§ **Work to be completed**: Starting with the line containing "882x478 pixels. Task: Open" and going on through the end of the entries, swap "Open" for "Select" and write those lines out again with nothing else changed. Leave the pictures out.

§ **Provided data**:
++++++++++

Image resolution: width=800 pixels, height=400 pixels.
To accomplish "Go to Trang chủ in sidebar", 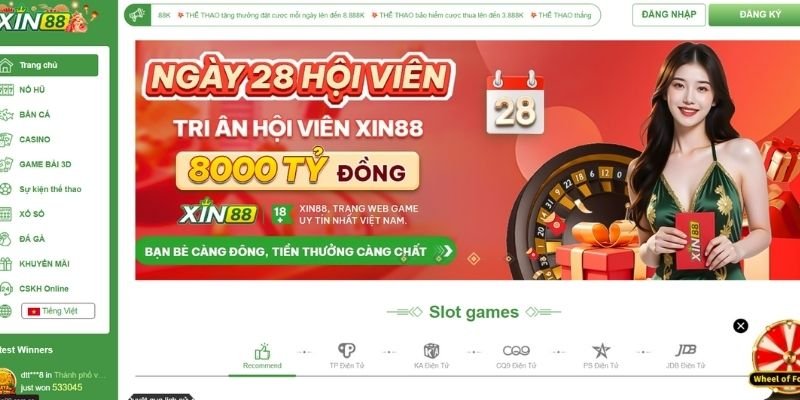I will click(49, 65).
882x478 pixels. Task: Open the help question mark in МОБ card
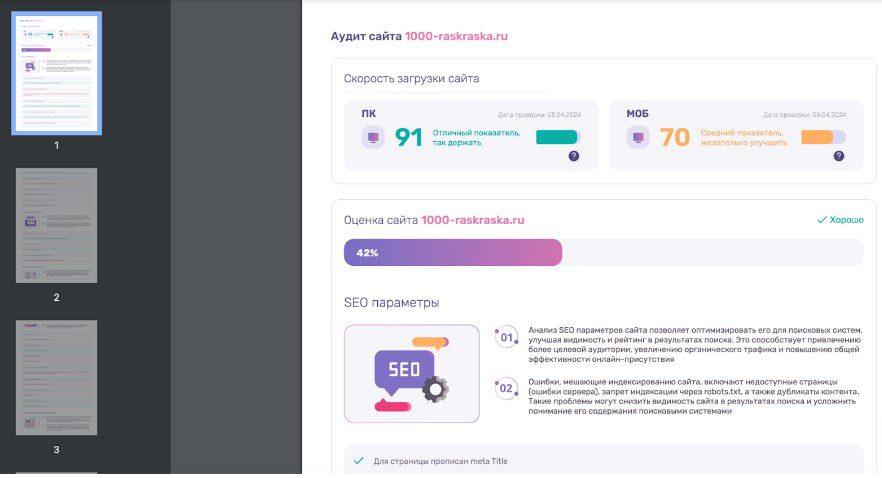coord(839,156)
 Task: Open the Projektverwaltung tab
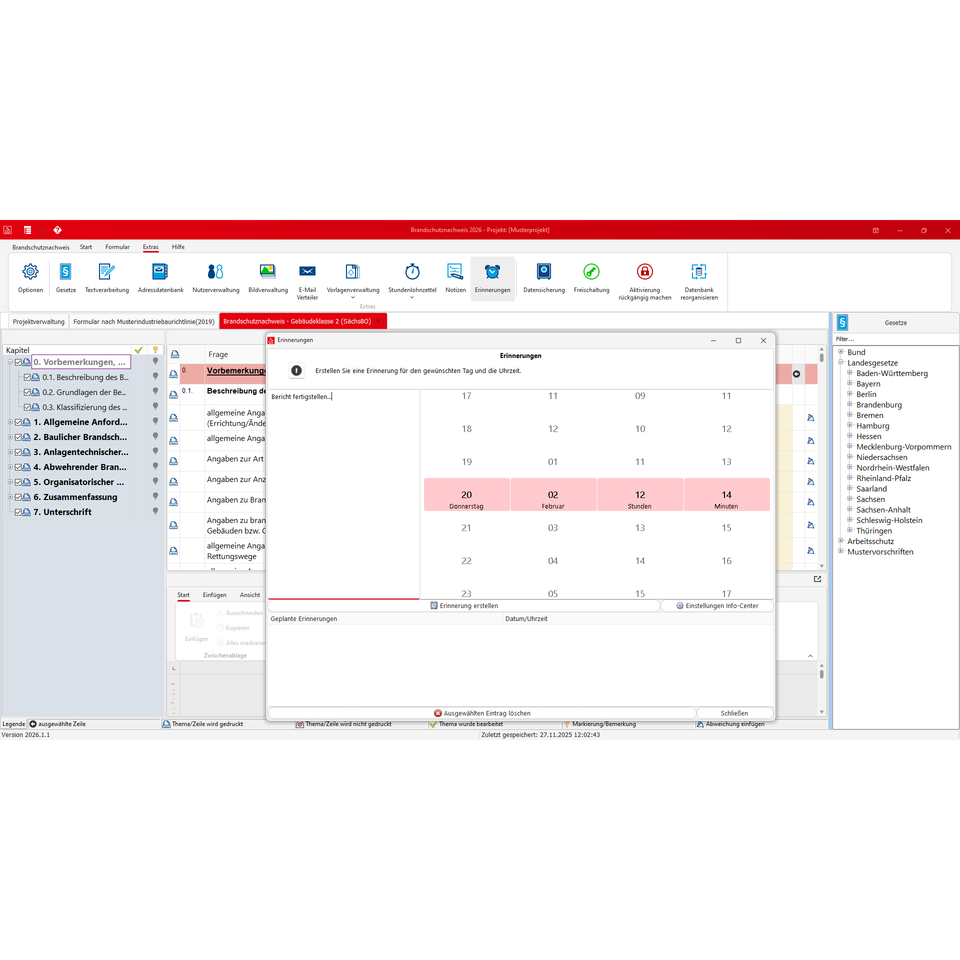coord(39,321)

++++++++++

§ **Exercise answer**:
882x478 pixels. Task: Select the help question mark in МОБ card
coord(839,156)
 Task: Select the Projektverwaltung tab
coord(39,321)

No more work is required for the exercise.